Assume $\Omega\subseteq\mathbb{C}$, so compactness is equivalent to being closed and bounded. In particular, $\overline{D_\varepsilon(0)}\subset\mathbb{C}$ is compact. Now $K_\epsilon$ is the image of $K\times\overline{D_\epsilon(0)}$ under the continuous map $+\colon\mathbb{C}\times\mathbb{C}\to\mathbb{C}$. Clearly $K\times\overline{D_\epsilon(0)}$ is compact (being the Cartesian product of two compacts), so $K_\epsilon$, as the continuous image of a compact set, is compact.

Answer 2

Your question is not wrong, it is unclear. You didn't say what is $\Omega$. The "yes" answer posted by @user10354138 is correct, assuming you meant that $\Omega$ is a subset of the complex plane (which seems a reasonable assumption, just because $\Omega$ and $z$ are likely to be used in a complex analysis text). Without this assumption, the answer need not be "yes".

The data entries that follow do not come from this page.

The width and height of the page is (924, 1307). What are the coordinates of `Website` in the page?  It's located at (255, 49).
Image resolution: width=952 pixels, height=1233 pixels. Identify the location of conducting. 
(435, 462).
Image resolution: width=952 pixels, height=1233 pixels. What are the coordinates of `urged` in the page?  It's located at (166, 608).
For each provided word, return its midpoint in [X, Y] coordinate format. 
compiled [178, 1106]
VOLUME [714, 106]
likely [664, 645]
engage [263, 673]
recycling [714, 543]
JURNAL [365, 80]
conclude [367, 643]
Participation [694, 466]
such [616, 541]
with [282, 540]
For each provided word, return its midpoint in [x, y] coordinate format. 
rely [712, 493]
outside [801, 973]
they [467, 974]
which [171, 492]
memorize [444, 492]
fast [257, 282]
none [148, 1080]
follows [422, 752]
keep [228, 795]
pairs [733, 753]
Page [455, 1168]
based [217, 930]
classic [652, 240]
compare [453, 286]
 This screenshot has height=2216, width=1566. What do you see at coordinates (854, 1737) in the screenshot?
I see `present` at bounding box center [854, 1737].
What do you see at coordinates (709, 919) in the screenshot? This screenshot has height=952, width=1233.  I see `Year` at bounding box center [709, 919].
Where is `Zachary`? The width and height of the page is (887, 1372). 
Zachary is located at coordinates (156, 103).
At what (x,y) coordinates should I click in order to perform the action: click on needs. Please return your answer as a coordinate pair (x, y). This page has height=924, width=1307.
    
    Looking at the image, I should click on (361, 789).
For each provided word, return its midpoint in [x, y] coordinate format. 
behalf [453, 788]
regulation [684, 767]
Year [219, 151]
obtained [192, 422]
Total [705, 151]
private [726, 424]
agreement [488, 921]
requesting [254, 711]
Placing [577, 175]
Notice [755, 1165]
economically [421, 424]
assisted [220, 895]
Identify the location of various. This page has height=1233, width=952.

Let $\mathbb Q$ denote the rational numbers with the usual metric and topology (inherited from the reals). Assuming that $\Omega\subseteq\mathbb Q$, then the answer is no, even if $K=\{q\}$ is a single point, since $\overline{D_\epsilon (q)}$ is never compact.

Answer 3

Let $L=\bigcup_{z\in K}\overline{D_\varepsilon}(z)$ and $\{w_n\}\subset L$. We need to show that $\{w_n\}$ possesses a convergent subsequence, with limit in $L$.

At first, there exists a sequence $\{z_n\}\subset K$, such that $w_n\in \overline{D_\varepsilon}(z_n)$, and hence $$ w_n=z_n+\zeta_n, \quad\text{for some $|\zeta_n|\le \varepsilon$.} $$ As $K$ is compact, $\{z_n\}$ possesses a convergent subsequence, say $\{z_{n_k}\}$, with $z_{n_k}\to z_0\in K$. Also, since $\{\zeta_{n_k}\}\subset \overline{D}_\varepsilon(0)$ and since $\overline{D}_\varepsilon(0)$ is also compact, then $\{\zeta_{n_k}\}$ also possesses a convergent subsequence, say $\{\zeta_{n_{k_j}}\}$, with $\zeta_{n_{k_j}}\to \zeta_0\in \overline{D}_\varepsilon(0)$, and hence $|\zeta_0|\le \varepsilon$.

Altogether $$ w_{n_{k_j}}=z_{n_{k_j}}+\zeta_{n_{k_j}}\to z_0+\zeta_0\in \overline{D}_\varepsilon(z_0)\subset L. $$ Indeed, every sequence in $L$ possesses a convergent subsequence, with limit in $L$.